Selected excerpt >>
.....
The World Cup effect (1975-1983)

In my latest TTF story Kushil Gunasekera from the Foundation of Goodness talks about one of the effects the 1996 Cricket World Cup had on his country’s cricket – http://www.takingthefield.com/stories/new-avenues – it helped promote the game to rural areas in a way not seen before.  It got me wondering about the effect other Cricket World Cups might have had on their hosts, and the effect of the Cricket World Cup on cricket in general.

The first Cricket World Cup was in 1975 in England.  Tony Cozier described the event as “…the boldest and most ambitious innovation since the legalisation of overarm bowling.”  Was he right?  Did it really have such a massive effect?

Excited crowds invade the pitch at the end of the final.

The first Cricket World Cup really captured the public’s imagination.  Here excited crowds invade the pitch at the end of the final.

1975 – Limited Overs One Day Cricket had been introduced just a few years earlier, but perhaps the tournament did do a lot to cement it’s place in cricketing tradition.  It also introduced the format to parts of the cricketing world who were unfamiliar with it, such as India – who attempted to to play out their first game for a draw!  An important aspect of this first World Cup was the fact it was so popular.  It was very successful.  The tournamanet was helped by the fact that England was enjoying it’s hottest summer in around 30 years and luckily the matches were close and exciting.  The event made money, a lot of money relative to this time – around £200,000 from ticket sales and £100,000 from sponsorship.  How different things might have been had it rained and the crowds stayed away, perhaps Kerry Packer would not have been inspired and perhaps the really forceful commercialisation of limited-overs cricket (see previous post The Birth of Carnival Cricket) may never have happened.

WORLD CUP EFFECT ONE: Limited overs cricket introduced to the world on a big stage.

Teams line up at Lord's ready to compete in the 2nd Cricket World Cup in 1979.

Teams line up at Lord’s ready to compete in the 2nd Cricket World Cup in 1979.

1979 – The 2nd Cricket World Cup of 1979 was a post-Packer affair.  The Packer affair did have a direct impact on this Cricket World Cup with several of the best Australian players out of favour for signing up for World Series Cricket.  The Australian teams was therefore a much depleted one, containing several unknowns and the team did not perform well.  Another notable feature was the choice of host country, England again, despite interest in hosting coming from India and the West Indies.  England was chosen over these rivals by the ICC – run by the MCC – based at Lord’s…hmmm – eyebrows were raised but England it was again.  And again the Cricket World Cup was a big financial success and with the issue of player’s pay very much in the arena due to the Packer affair many players felt that their pay packets didn’t reflect the amount of money being made (the victorious West Indians were paid £350 each for the whole tournament).
.....
Dataset entries >>
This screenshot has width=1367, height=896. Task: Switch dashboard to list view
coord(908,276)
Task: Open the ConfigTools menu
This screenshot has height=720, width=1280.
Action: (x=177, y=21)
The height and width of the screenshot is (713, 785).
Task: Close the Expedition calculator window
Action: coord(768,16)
.....
Exercise instructions >>
1. According to the article on the Cricket World Cup's effect, how much was each member of the victorious West Indies team paid for the whole 1979 tournament?
2. Write the next part of the article on the Cricket World Cup's effect, picking up after its last sentence.

Results for each task >>
1. £350 each

2.
WORLD CUP EFFECT TWO: Demands from players for better pay gains significant momentum.

India were not expected to win the World Cup but crushed the West Indies in the final.  The victory delighted Indian fans ignited a passion for the shorter format.

India were not expected to win the World Cup but crushed the West Indies in the final. The victory delighted Indian fans ignited a passion for the shorter format.

The next Cricket World Cup in 1983 (hosted by…you guessed it – England!) was to have a massive effect on world cricket for this was the tournament that began the Indian love affair with one-day cricket.

“One deplorable consequence of India’s 1983 victory was an overnight change in the subcontinent’s cricket culture.  Hitherto, one-day cricket had no appeal to speak of there, while domestic first-class matches drew substantial crowds, and Test matches usually played to full houses.  But soon Test-match attendances, even in Mumbai, Chennai and Kolkata – cities with deep-rooted cricketing traditions – showed a fall, while frenzied, jingoistic crowds packed grounds for one-day games.”  Dicky Ritnagur.

India’s surprise victory captured the nation’s imagination and there was to be no turning back.  The subcontinent’s new post as guardian’s of this lucrative form of cricket may also have had a knock on effect of swinging power from West to East and helping India gain the power and influence they wield over cricket today.

WORLD CUP EFFECT THREE: India’s love of shorter form cricket.

I've won the World Cup!  This trophy used in the 1975, 79 & 83 World Cup's can be seen in the MCC Museum.

I’ve won the World Cup! This trophy used in the 1975, 79 & 83 World Cup’s can be seen in the MCC Museum.

…next time, more cups and more effects!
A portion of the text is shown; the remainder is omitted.